7th Annual Oncology Innovation Summit: Insights for ASCO & EHA
Logotype for Kura Oncology Inc

Kura Oncology (KURA) 7th Annual Oncology Innovation Summit: Insights for ASCO & EHA summary

Event summary combining transcript, slides, and related documents.

Logotype for Kura Oncology Inc

7th Annual Oncology Innovation Summit: Insights for ASCO & EHA summary

26 May, 2026

Company overview and strategic direction

  • KOMZIFTI approved for relapsed/refractory NPM1-mutant AML, with robust early launch momentum and strong new patient starts.

  • Advancing ziftomenib as a combinable backbone in AML, with multiple data readouts expected this year.
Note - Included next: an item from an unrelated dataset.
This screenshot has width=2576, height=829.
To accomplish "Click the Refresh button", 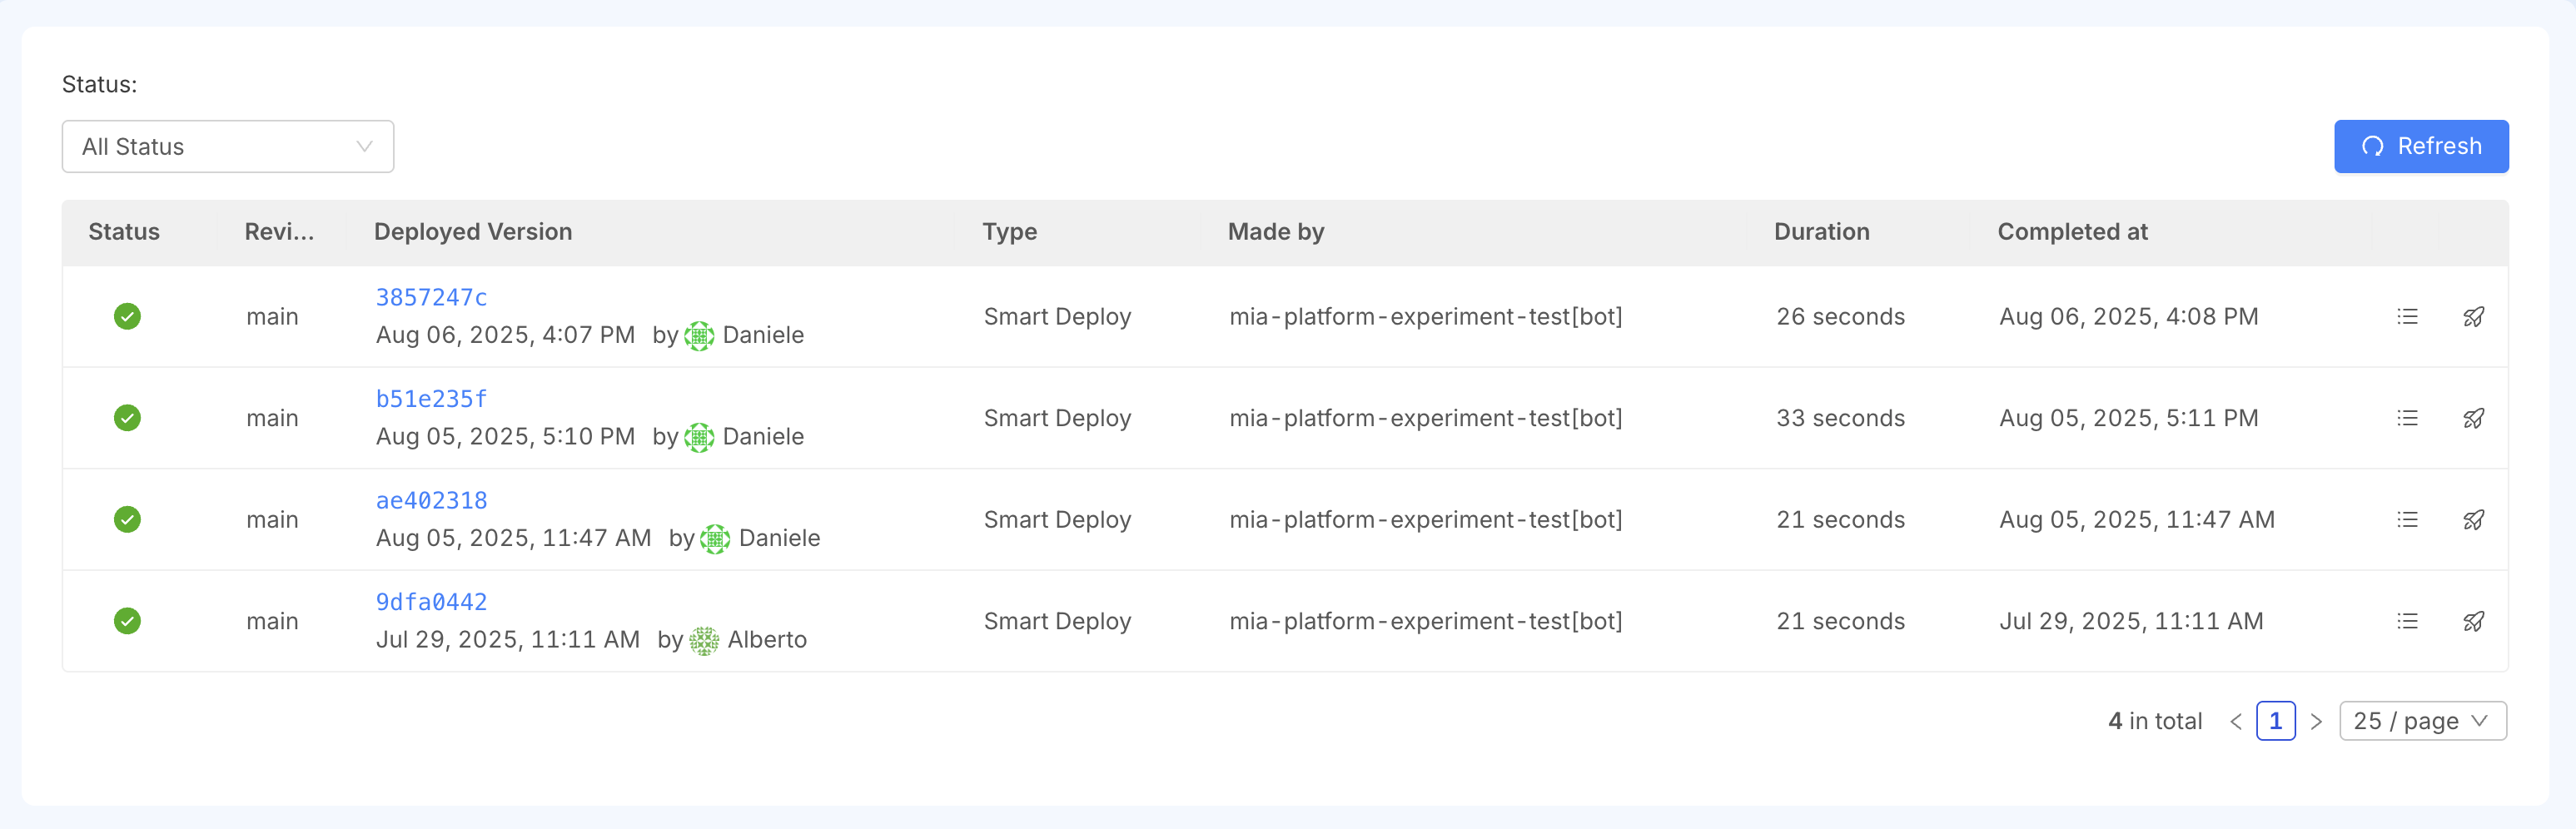I will click(2421, 147).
  • Proof-of-concept data positions darlifarnib as a foundational therapy in kidney cancer and KRAS-driven solid tumors.

  • Focus on maintaining execution and momentum, with goals of quarter-over-quarter growth and market leadership in NPM1-mutant AML.

  • Well-financed to support ongoing clinical and commercial objectives.

Clinical data highlights and development plans

  • Adagrasib combination showed high response rates: 50% in late-line NSCLC, 67% in PDAC, and 29% in KRAS inhibitor-naive colorectal cancer.

  • Adverse events were consistent with known profiles of individual drugs, with no overlapping toxicity observed.

  • Lower doses of darlifarnib (3 mg and 5 mg) selected for further development due to favorable benefit-risk profile.

  • Future development will focus on selected tumor types, with more details to be shared at an upcoming investor event.

  • Darlifarnib shown to inhibit mTORC1 signaling, potentially preventing resistance and deepening responses in combination therapies.

AML program and trial updates

  • KOMET-007 phase I data showed high complete response rates: 94% for NPM1 and 82% for KMT2A, with strong MRD negativity.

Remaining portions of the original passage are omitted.